··· Data supplied

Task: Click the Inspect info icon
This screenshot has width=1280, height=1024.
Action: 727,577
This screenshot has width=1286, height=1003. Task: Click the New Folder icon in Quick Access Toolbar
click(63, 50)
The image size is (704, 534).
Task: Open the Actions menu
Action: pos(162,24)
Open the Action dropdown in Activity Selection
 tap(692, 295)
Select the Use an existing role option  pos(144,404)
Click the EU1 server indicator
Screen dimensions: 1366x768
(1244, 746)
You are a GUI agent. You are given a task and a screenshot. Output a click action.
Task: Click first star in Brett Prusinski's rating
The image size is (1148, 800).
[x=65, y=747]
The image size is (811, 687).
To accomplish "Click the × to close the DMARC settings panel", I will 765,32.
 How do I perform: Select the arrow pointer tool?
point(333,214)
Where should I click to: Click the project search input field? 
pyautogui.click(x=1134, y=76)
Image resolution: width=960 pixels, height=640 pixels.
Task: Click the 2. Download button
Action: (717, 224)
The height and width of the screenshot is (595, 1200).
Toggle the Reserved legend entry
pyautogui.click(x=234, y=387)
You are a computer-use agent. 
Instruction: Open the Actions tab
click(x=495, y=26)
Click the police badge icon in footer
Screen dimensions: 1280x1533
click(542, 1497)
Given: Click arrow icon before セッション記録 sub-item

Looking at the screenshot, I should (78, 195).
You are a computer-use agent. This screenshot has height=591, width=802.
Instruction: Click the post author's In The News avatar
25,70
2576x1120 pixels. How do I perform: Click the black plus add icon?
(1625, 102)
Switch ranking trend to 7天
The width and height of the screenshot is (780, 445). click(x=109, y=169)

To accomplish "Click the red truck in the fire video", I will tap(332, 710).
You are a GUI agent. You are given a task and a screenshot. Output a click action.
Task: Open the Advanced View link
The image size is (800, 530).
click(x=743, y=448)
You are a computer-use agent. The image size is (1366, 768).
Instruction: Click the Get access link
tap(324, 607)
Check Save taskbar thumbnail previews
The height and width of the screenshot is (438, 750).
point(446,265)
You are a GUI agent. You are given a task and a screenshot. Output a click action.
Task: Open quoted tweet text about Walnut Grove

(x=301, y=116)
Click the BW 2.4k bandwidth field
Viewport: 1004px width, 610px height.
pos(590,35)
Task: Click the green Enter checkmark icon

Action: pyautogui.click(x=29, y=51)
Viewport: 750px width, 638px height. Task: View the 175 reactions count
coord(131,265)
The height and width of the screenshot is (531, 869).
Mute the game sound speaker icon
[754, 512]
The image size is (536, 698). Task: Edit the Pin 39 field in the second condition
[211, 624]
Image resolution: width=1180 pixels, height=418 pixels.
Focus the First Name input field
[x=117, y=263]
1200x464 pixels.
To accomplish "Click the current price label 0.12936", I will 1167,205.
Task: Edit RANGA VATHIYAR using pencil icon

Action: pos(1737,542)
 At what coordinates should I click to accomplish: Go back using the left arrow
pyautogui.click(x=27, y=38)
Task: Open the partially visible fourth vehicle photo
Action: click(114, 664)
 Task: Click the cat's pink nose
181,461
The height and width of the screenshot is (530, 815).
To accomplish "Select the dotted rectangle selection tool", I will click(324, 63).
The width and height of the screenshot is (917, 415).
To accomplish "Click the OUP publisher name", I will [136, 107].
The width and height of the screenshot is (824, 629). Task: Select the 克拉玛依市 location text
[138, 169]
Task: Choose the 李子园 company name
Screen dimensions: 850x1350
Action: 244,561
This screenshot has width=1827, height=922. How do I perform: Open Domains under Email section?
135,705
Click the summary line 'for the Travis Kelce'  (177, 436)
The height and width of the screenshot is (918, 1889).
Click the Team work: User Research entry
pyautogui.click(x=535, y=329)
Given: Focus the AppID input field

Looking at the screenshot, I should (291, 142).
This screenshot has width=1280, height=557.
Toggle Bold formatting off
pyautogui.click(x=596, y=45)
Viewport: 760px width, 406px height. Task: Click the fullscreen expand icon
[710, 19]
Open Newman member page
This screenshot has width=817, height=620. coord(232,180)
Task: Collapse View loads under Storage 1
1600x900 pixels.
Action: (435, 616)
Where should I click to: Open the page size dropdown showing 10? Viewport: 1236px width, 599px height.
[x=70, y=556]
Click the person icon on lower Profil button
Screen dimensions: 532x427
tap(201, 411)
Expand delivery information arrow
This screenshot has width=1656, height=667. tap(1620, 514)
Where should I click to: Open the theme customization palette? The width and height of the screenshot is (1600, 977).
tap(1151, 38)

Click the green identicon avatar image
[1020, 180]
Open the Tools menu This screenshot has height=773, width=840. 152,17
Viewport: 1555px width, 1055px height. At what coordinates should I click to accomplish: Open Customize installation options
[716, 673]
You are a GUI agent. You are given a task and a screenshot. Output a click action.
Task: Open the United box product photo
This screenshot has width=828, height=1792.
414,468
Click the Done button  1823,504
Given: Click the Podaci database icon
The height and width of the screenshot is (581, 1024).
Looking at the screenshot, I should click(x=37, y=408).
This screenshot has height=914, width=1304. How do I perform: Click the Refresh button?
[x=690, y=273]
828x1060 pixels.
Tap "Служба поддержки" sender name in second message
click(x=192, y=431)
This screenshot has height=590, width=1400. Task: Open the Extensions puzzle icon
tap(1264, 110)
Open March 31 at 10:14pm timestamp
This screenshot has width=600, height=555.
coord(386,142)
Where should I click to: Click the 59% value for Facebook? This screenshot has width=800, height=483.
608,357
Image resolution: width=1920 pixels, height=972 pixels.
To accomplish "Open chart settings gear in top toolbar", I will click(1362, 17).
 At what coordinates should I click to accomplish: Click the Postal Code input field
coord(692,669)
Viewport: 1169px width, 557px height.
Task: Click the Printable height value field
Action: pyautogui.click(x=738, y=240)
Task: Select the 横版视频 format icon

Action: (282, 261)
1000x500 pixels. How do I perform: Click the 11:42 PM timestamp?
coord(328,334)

······

When a line in the records above holds "settings", that line is to be reported.

» **Task answer**
To accomplish "Click the × to close the DMARC settings panel", I will 765,32.
To accomplish "Open chart settings gear in top toolbar", I will click(1362, 17).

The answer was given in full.